RE: L classes (Was Harris trains etc) maybe TAN
  Brian Blunt

I had a few drives of light 46s with one of my mates in years gone by.
Inadvertently started off in S/P on one occasion, certainly got a kick up
the bum from it.

Brian (enjoying some Bishop's Best Dark Ale)

From:TramsDownUnder@... [mailto:TramsDownUnder@yahoogroups.com]

Sent: Monday, 8 February 2016 19:39
To:TramsDownUnder@...
Subject: Re: [TramsDownUnder] L classes (Was Harris trains etc) maybe TAN

Gday Tony

I too like the 46 as well as the L

Thanks for the 46 stories

I like the full series and release the independent start

I heard a light 46, from a standing start,at one end of the Penrith
platform got to 60 MPH at the other. Is this poss ?

Cheers, Mick

On 6/02/2016 4:05 AM, Tony Gallowayarg@... mailto:arg@aapt.net.au
[TramsDownUnder] wrote:

Yeah, the 46s were powerful - the Ls weren't intended to drag trains up 3%
grades, and I reckon a 46 would beat a Hammersley C636 Alco on short term
overload horsepower, as they could briefly deliver around 6,000hp + starting
effort to the rail. But a 46 would begin to shimmy and gallop over 60mph,
they were not built for speed. 4620, the Granville derailment engine, had a
particularly bad rep for poor ride quality and probably should have been
banned from everything but pusher duty. It had been in several derailments
before Granville, and was regarded as a "hoo-doo".

After Granville it was scrapped.

When I was just out of my apprenticeship I was working at Chullora loco
works, doing a lot of bogie change work mostly on 44 and 45 class Alco
diesels, the occasional EMD (42, 421, 422 classes) and 46s. With the diesels
you had to crawl up between the traction motor and the bolster to disconnect
the motor leads, but on a 46 the connections were inside the carbody - much
easier and cleaner to get at.

To start a dead 46 you'd raise and hold up one of the pans with a long
wooden pole stowed on the engine, after closing the compressor switch -
you'd need about 40-50lbs of compressed air to keep the pan against the
wire.

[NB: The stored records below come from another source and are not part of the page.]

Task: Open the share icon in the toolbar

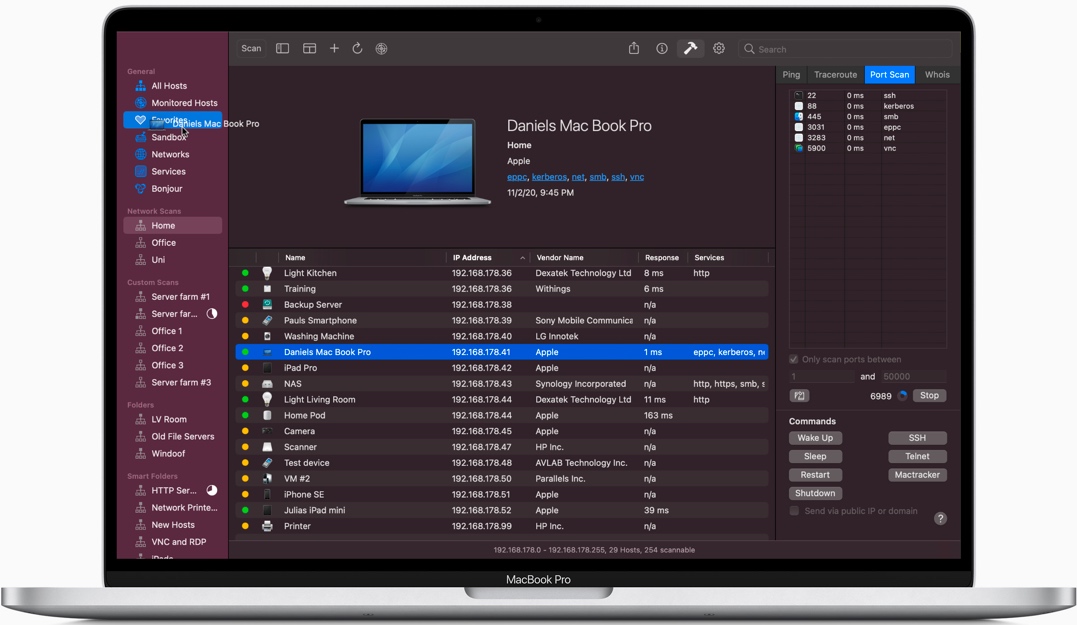Action: pyautogui.click(x=634, y=48)
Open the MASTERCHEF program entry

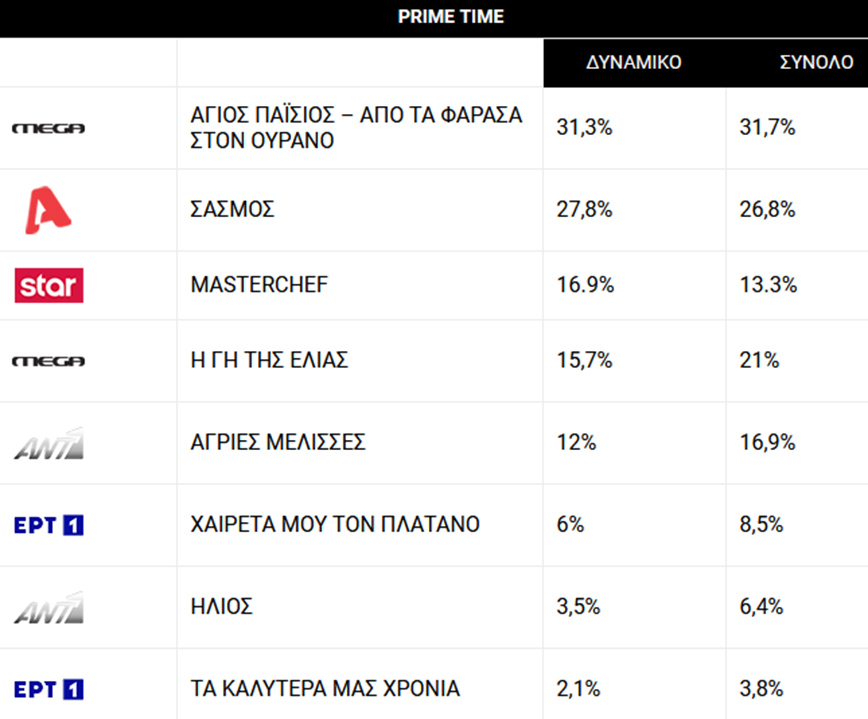[x=259, y=285]
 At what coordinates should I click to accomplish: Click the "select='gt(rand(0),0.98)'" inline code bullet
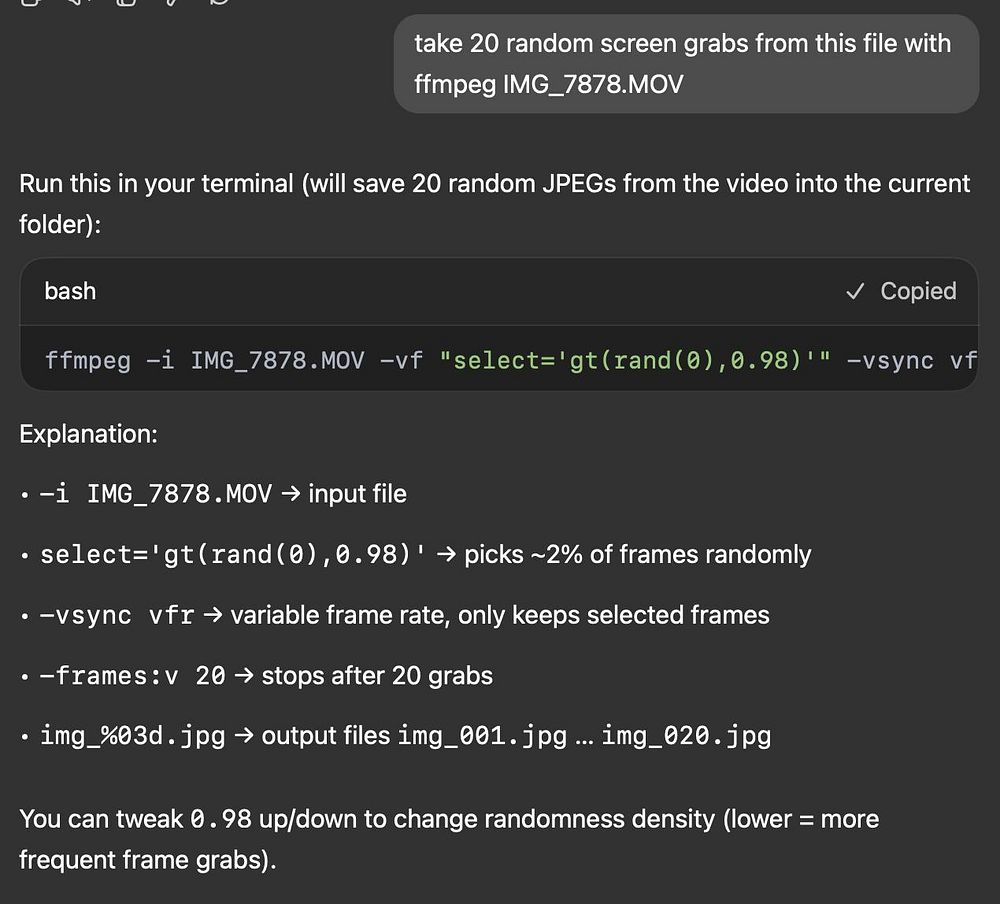(x=232, y=554)
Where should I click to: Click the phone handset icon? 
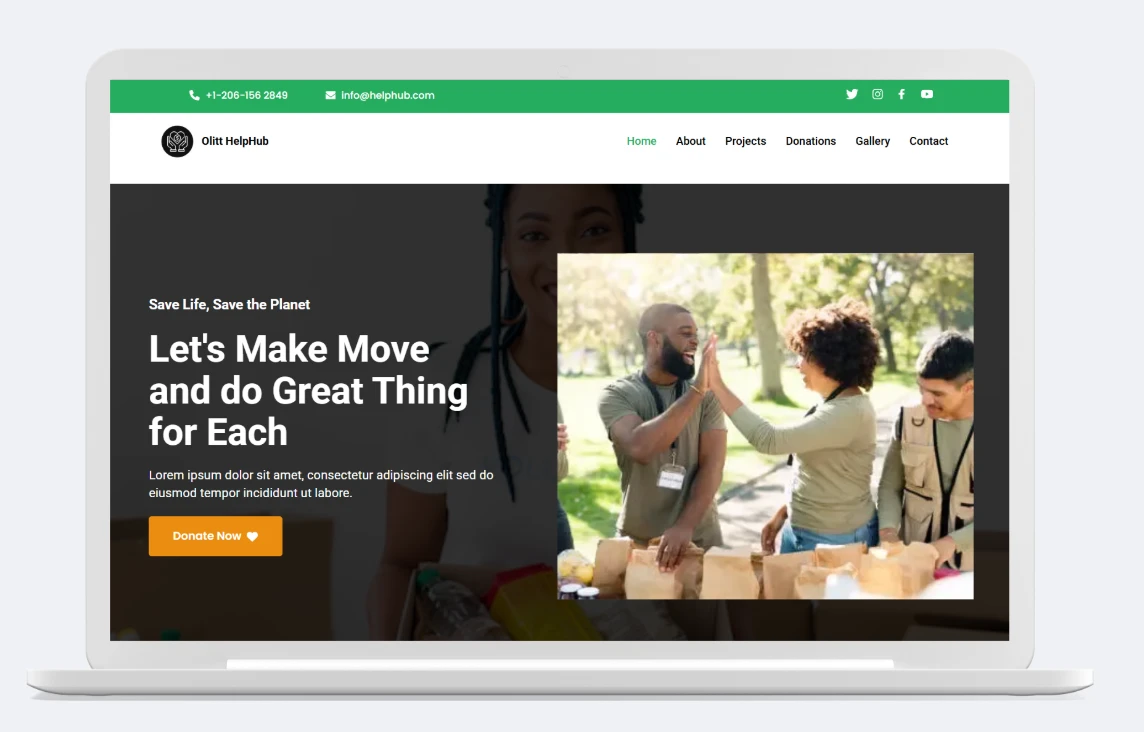click(x=194, y=96)
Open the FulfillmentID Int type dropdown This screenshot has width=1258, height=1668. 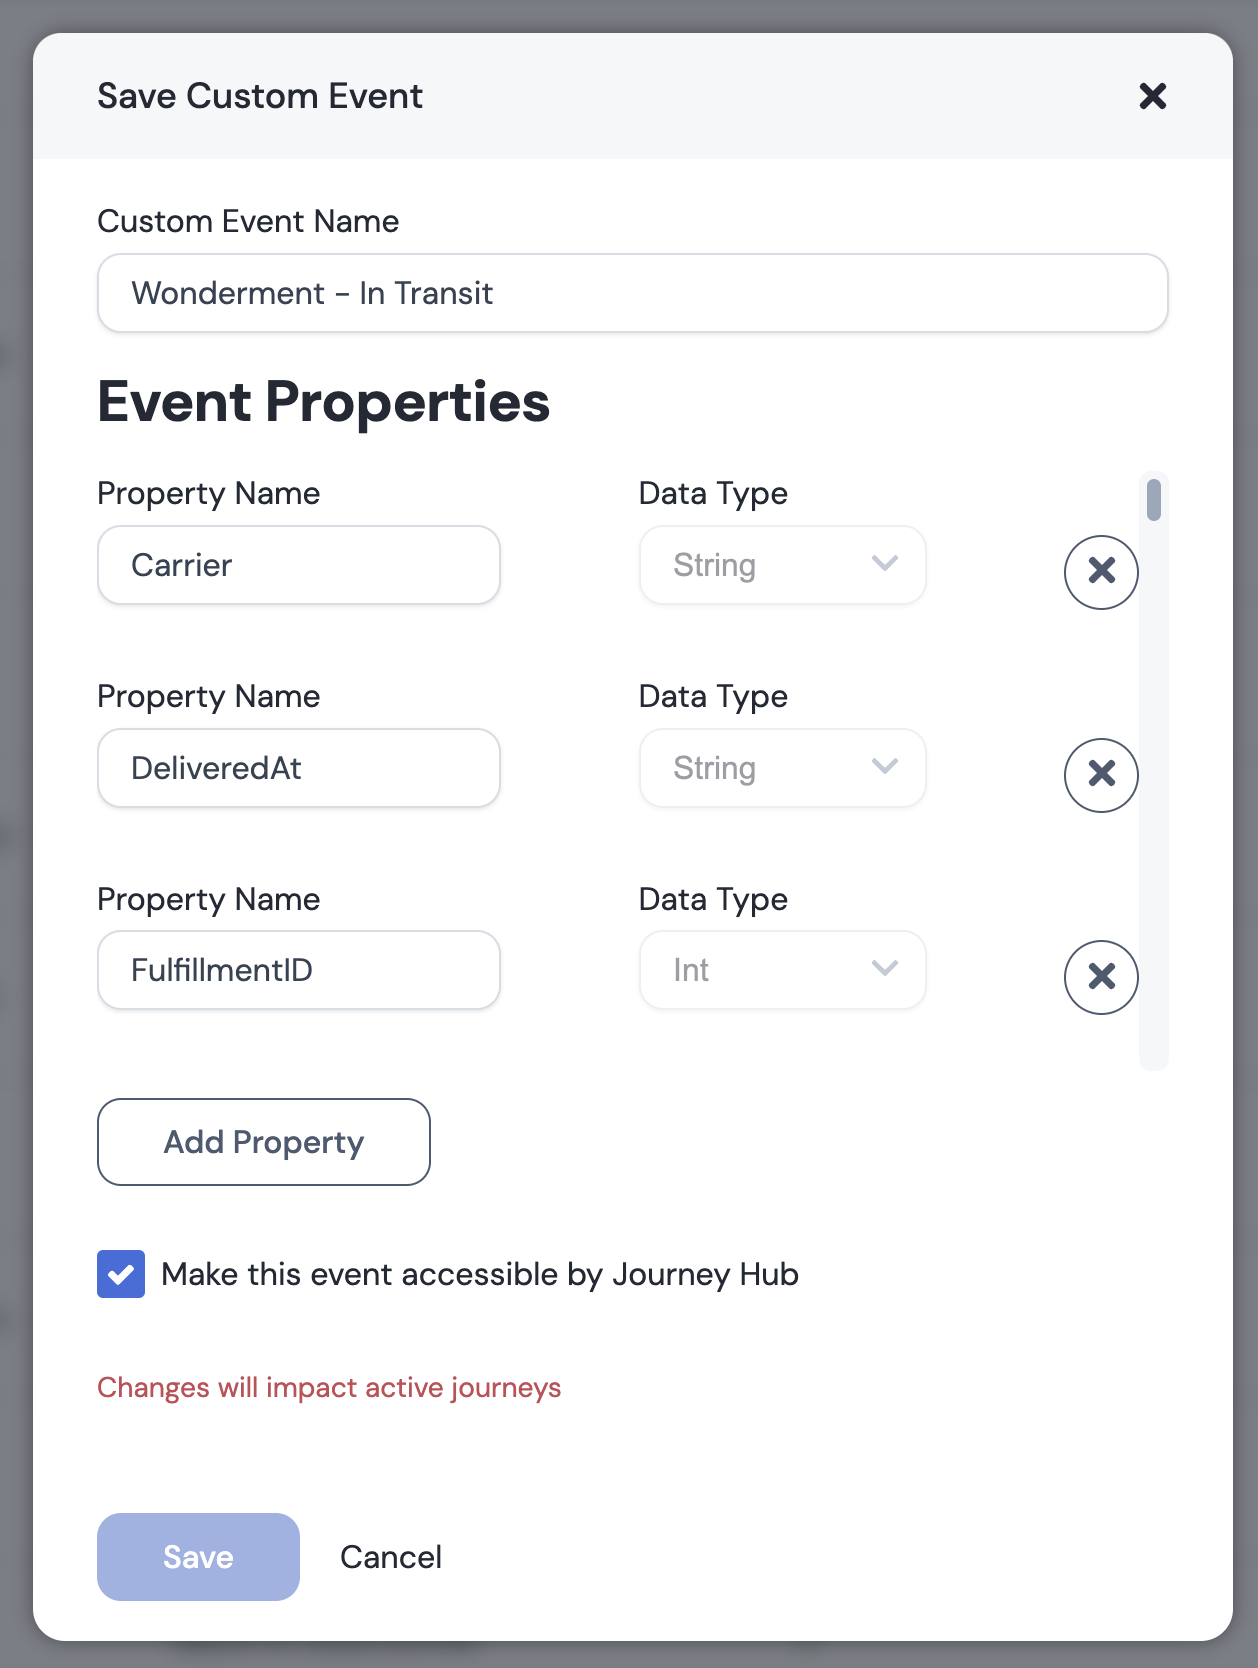[x=783, y=970]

They were different to drive from a diesel, having series,
series-parallel and full parallel power notches plus the regenerative brake
notches which could be used as a kind of "cruise control" - when the line
voltage was higher than the back EMF they'd drive, when the motor voltage
was higher they'd brake - can't do that with a dynamic brake on a diesel
loco.

And if you wanted to do the equivalent of a full throttle, clutch-drop drag
racing start with a light engine - notch up full series, watch the ammeter
sweep round to the red zone, then release the air brake - it'd take off like
a raped ape with all wheels spinning and throwing sparks - no diesel would
do that anywhere near as well as a 46.